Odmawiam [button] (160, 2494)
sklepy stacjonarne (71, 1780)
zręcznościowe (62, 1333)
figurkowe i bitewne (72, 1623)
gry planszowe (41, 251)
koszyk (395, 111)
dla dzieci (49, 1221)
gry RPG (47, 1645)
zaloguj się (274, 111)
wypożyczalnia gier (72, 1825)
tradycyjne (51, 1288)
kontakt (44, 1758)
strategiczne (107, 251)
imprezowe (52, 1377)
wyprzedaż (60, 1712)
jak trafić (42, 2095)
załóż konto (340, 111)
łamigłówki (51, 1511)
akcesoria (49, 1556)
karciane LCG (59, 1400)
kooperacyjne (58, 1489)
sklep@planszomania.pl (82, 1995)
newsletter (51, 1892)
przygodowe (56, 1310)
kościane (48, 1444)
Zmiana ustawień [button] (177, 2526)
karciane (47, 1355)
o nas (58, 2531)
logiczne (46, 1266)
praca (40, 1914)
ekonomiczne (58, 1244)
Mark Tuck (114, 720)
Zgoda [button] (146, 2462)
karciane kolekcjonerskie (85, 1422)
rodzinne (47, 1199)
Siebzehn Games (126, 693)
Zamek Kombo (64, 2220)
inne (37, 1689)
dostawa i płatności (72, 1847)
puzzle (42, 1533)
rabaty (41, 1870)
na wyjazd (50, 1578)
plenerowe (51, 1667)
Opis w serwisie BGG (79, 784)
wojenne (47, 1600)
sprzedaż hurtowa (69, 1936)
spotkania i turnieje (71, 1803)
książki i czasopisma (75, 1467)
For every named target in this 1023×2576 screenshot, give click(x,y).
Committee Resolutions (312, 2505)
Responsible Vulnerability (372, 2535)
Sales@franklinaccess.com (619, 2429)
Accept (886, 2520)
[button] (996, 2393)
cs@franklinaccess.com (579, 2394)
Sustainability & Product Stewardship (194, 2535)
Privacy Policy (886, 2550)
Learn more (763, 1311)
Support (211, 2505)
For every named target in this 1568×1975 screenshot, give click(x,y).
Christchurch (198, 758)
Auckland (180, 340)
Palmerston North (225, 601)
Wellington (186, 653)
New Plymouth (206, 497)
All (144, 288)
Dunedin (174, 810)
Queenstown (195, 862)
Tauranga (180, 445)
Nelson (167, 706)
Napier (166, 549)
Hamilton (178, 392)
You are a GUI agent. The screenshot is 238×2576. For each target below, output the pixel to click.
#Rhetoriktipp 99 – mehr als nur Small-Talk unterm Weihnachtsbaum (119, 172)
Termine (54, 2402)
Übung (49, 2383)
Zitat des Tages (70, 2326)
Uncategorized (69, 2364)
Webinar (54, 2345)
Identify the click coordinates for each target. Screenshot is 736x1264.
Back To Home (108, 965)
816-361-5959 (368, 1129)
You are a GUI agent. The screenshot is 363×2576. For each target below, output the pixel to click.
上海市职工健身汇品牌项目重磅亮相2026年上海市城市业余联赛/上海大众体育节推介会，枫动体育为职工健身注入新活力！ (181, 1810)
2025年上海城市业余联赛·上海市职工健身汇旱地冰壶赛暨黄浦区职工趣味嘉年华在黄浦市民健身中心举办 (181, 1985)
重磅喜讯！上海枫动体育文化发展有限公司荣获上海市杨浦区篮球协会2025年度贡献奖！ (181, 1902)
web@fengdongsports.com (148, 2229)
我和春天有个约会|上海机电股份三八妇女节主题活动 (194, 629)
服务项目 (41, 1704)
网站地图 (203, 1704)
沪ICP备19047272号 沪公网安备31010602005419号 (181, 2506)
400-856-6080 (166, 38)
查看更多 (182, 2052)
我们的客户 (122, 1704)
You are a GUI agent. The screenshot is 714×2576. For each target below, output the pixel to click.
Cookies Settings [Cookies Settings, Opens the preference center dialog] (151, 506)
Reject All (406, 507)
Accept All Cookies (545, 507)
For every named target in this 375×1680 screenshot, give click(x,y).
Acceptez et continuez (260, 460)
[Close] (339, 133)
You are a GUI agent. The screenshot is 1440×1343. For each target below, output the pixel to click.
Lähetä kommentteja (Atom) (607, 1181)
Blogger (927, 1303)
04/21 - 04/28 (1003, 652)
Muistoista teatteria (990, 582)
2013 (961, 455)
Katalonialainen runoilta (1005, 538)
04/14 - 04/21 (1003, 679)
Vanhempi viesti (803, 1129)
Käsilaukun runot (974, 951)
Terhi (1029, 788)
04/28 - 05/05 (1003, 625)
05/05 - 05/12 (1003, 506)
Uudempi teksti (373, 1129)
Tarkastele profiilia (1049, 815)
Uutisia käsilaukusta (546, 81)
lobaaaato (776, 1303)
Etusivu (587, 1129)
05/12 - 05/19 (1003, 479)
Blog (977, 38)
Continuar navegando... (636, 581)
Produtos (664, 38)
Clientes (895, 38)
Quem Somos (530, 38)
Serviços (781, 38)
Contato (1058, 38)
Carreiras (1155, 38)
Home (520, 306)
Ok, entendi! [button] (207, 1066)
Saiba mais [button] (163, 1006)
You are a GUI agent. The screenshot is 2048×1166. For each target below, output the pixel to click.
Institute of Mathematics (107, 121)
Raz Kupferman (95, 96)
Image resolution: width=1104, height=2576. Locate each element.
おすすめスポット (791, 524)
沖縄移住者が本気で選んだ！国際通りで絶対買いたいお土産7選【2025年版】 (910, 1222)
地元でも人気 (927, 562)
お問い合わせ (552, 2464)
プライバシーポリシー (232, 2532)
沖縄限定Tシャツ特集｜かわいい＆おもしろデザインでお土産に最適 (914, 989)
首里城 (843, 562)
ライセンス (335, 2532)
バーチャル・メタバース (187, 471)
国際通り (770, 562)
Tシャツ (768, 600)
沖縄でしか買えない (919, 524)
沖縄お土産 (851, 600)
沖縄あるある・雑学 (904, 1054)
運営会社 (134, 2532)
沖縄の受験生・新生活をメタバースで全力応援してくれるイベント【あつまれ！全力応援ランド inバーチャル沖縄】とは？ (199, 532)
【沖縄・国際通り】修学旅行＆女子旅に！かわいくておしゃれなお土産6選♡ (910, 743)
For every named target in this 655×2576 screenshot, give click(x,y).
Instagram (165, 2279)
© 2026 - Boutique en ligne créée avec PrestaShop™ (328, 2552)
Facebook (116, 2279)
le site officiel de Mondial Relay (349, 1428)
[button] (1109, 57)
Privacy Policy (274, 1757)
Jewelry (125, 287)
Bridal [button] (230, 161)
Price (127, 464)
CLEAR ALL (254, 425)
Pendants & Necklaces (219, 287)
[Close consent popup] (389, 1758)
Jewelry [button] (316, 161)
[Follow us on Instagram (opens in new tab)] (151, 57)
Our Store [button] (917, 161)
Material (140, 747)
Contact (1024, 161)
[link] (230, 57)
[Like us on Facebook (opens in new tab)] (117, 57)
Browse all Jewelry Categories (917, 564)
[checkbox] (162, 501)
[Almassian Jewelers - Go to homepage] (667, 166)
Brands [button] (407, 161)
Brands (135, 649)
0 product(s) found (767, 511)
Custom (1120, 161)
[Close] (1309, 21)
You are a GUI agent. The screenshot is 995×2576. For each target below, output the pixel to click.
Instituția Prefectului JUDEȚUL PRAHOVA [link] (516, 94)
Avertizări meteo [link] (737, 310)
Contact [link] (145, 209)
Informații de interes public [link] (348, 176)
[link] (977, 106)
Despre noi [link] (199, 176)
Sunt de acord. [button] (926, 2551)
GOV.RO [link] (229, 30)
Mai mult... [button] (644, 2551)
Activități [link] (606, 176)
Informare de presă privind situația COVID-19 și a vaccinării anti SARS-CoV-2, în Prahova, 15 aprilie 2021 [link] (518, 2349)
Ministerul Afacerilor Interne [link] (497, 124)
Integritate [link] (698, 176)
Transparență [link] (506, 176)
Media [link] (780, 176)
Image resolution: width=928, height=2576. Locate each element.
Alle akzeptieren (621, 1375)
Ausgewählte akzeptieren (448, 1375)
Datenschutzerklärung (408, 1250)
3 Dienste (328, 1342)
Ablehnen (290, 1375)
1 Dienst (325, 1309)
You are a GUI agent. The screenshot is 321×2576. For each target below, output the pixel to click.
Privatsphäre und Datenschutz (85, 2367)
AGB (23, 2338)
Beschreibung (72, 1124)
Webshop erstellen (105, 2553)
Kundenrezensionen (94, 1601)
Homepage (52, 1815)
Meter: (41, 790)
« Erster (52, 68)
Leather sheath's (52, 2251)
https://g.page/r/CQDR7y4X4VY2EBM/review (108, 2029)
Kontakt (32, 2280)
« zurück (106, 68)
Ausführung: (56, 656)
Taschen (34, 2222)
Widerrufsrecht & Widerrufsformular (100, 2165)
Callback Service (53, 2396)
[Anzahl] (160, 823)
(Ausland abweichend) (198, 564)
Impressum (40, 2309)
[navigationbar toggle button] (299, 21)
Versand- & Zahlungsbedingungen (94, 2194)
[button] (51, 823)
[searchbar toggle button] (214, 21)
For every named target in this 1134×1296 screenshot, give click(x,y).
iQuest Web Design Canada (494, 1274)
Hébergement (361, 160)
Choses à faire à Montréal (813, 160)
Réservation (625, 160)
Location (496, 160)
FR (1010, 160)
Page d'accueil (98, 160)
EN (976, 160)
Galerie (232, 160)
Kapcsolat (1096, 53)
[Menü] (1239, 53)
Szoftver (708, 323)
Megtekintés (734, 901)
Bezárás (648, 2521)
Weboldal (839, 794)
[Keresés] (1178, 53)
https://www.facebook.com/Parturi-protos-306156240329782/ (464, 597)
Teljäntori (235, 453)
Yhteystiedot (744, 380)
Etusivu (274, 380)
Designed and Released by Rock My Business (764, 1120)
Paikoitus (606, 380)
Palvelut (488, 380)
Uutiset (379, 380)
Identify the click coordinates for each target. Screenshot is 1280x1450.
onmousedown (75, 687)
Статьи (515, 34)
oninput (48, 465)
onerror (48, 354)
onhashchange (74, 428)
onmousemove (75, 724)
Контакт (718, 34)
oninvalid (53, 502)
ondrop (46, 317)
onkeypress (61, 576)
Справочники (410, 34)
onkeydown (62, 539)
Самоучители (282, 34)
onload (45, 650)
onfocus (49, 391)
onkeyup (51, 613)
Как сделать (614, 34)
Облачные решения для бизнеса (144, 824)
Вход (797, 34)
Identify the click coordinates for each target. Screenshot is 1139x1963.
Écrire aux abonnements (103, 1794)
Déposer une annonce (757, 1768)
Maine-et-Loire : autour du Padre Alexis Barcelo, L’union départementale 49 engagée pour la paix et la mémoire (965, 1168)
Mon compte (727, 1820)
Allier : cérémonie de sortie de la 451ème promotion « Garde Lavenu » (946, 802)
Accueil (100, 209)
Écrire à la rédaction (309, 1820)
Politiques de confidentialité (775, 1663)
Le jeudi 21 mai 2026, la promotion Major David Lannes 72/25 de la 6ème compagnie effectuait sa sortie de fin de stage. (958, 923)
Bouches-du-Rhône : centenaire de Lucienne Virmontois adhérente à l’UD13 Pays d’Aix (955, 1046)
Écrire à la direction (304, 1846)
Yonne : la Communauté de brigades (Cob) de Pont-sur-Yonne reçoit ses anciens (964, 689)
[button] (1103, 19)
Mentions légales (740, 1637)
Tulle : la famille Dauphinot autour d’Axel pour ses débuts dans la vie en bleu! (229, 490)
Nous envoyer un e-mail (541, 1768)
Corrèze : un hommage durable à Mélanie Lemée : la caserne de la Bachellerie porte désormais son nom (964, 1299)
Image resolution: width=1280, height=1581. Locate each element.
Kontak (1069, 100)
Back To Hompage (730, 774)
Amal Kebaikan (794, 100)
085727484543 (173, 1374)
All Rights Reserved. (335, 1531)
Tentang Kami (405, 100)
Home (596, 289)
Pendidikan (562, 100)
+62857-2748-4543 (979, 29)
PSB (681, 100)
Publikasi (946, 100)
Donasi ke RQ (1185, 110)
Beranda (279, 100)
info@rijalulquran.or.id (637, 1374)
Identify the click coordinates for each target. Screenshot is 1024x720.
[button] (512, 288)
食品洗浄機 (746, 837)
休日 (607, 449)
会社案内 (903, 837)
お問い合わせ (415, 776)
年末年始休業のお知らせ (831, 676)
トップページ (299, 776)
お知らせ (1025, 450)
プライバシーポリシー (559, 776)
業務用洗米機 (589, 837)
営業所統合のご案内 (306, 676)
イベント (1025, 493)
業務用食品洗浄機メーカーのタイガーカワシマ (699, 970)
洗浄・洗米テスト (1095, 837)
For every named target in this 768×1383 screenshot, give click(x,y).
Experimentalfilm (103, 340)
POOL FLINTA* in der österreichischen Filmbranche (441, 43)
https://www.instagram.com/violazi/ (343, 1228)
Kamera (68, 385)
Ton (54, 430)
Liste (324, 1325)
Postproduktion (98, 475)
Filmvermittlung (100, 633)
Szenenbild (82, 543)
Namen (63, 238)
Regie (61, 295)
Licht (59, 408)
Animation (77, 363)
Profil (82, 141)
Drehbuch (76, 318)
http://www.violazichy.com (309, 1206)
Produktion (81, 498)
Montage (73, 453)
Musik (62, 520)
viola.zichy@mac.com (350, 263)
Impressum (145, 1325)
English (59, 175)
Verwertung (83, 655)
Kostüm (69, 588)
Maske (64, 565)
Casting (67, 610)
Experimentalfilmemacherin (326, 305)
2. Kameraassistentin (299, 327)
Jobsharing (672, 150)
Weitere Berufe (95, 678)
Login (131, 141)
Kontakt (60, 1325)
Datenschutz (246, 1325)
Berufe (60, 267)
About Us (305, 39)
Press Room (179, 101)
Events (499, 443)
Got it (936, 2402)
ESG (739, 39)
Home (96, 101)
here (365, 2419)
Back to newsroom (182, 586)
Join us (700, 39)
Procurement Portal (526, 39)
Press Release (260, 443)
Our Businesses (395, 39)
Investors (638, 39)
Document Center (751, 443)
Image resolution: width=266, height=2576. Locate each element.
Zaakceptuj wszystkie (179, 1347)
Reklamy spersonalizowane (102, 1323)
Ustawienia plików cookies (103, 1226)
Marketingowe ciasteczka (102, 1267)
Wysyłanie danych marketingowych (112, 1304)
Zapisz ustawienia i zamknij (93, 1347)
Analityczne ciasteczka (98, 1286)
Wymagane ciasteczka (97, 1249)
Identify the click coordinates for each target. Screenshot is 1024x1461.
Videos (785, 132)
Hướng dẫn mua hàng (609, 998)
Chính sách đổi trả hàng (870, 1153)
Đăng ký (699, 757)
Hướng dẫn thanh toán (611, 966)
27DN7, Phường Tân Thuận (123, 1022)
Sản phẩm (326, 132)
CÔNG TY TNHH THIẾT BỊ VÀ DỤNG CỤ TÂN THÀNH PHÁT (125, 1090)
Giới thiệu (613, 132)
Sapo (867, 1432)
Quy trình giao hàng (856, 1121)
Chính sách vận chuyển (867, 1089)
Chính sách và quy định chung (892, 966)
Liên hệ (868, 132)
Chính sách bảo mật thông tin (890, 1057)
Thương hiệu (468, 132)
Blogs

_ _ _ _ _ _ _

WRITTEN TASK :: Scale the records from the line with "FR (1010, 160)" up to and including the line with "Yonne : la Communauté", copying every line in that span with each answer coordinate multiplied by 1.5 and rounded to a whole number, halves rounded up. Leave all other text in those lines unchanged and give no lines outside that span.

FULL ANSWER ::
FR (1515, 240)
Page d'accueil (147, 240)
EN (1464, 240)
Galerie (348, 240)
Kapcsolat (1644, 80)
[Menü] (1859, 80)
Szoftver (1062, 485)
Megtekintés (1101, 1352)
Bezárás (972, 3782)
Weboldal (1259, 1191)
[Keresés] (1767, 80)
https://www.facebook.com/Parturi-protos-306156240329782/ (696, 896)
Teljäntori (353, 680)
Yhteystiedot (1116, 570)
Etusivu (411, 570)
Designed and Released by Rock My Business (1146, 1680)
Paikoitus (909, 570)
Palvelut (732, 570)
Uutiset (569, 570)
Identify the click coordinates for each target. Screenshot is 1280x1450.
onmousedown (113, 1031)
Статьи (773, 51)
oninput (72, 698)
onerror (72, 531)
onhashchange (111, 642)
onmousemove (113, 1086)
Контакт (1077, 51)
oninvalid (80, 753)
ondrop (69, 476)
onkeypress (92, 864)
Справочники (615, 51)
onkeydown (93, 809)
Самоучители (423, 51)
onload (68, 975)
onfocus (74, 587)
onkeyup (77, 920)
Как сделать (921, 51)
Облачные решения для бизнеса (216, 1236)
Вход (1196, 51)
Identify the click coordinates for each target. Screenshot is 1139x1963.
Écrire aux abonnements (155, 2691)
Déposer une annonce (1136, 2652)
Maine-et-Loire : autour du Padre Alexis Barcelo, L’union départementale 49 engagée pour la paix et la mémoire (1448, 1752)
Mon compte (1091, 2730)
Allier : cérémonie de sortie de la 451ème promotion « Garde Lavenu » (1419, 1203)
Accueil (150, 314)
Écrire à la rédaction (464, 2730)
Politiques de confidentialité (1163, 2495)
Le jeudi 21 mai 2026, la promotion Major David Lannes 72/25 de la 6ème compagnie effectuait sa sortie de fin de stage. (1437, 1385)
Bouches-du-Rhône : centenaire de Lucienne Virmontois adhérente à l’UD13 Pays d’Aix (1433, 1569)
Écrire à la direction (456, 2769)
Yonne : la Communauté de brigades (Cob) de Pont-sur-Yonne reçoit ses anciens (1446, 1034)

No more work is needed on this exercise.